The results described in this manuscript illustrate the potential of lipids as serum biomarkers for TBI across a range of variables, including acute post-injury timepoints, sex, and injury severity. Despite the demonstrated success in predicting the presence of TBI in animals, additional work is required to test the robustness of the proposed biomarker candidates, as well as to evaluate whether these markers are specific to brain injury or if they are reflective of systemic inflammation processes or other changes in generic damage-associated molecular pathways. Lipid species not covered in this study, such as glycosphingolipids and oxidized lipids, may also be useful lipid biomarker candidates in addition to those presented here. Additional post-injury subacute and chronic timepoints would help determine the optimal biomarker sampling time and to gauge injury progression and recovery trajectories.
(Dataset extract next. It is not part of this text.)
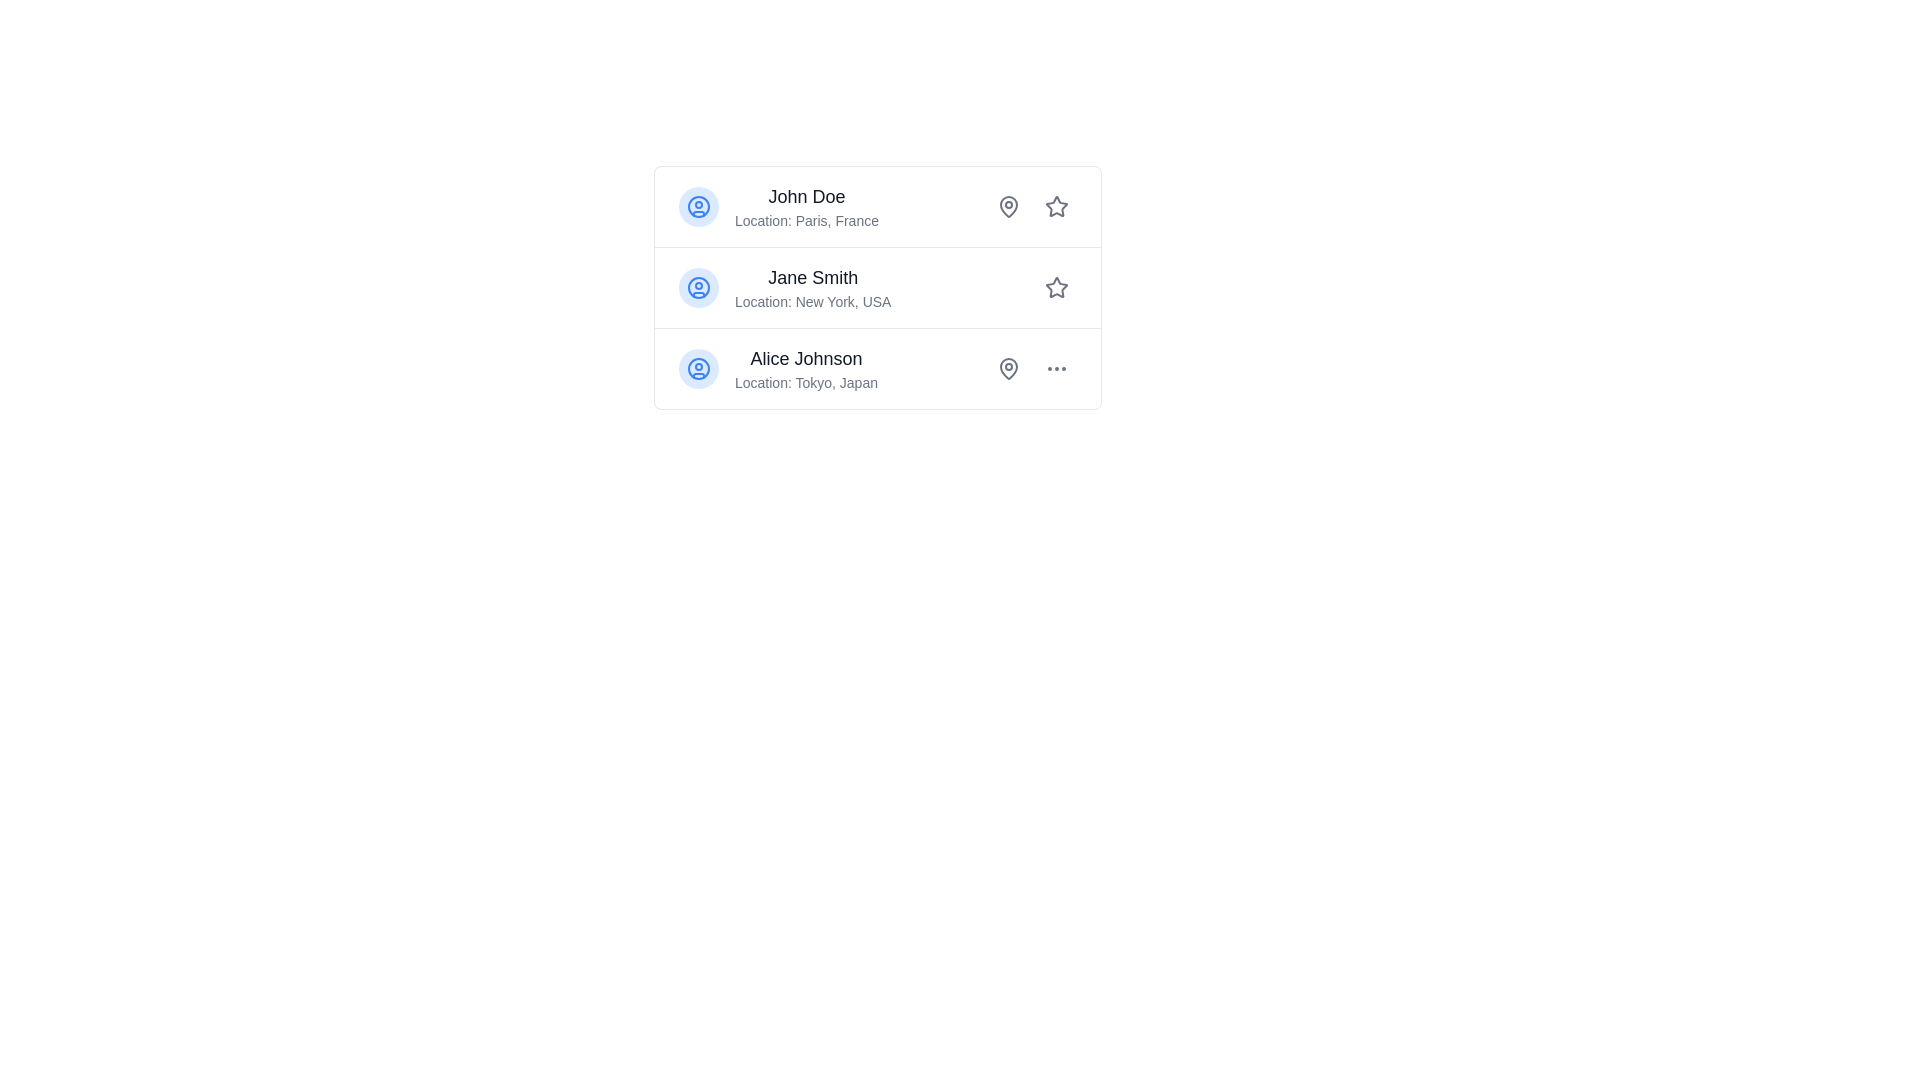 The height and width of the screenshot is (1080, 1920). I want to click on the static text label displaying the name 'John Doe', which is the first entry in the user list, to distinguish this user from others, so click(806, 196).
While it is proposed that small non-polar lipid molecules can permeate the BBB, this has only been definitively shown in higher severity injury models. While this is likely true to a similar or lesser extent for lower severity injuries, further research is still required to validate this claim. Measuring alterations of the proposed serum biomarkers in brain tissue directly would also be important to further understand the mechanisms involved in TBI pathophysiology. Additionally, investigation of the spatial distribution of the lipid features identified in this work and others using mass spectrometry imaging techniques would enhance the qualitative and quantitative understanding of lipid-related TBI pathogenesis directly at the site of injury and in surrounding brain regions.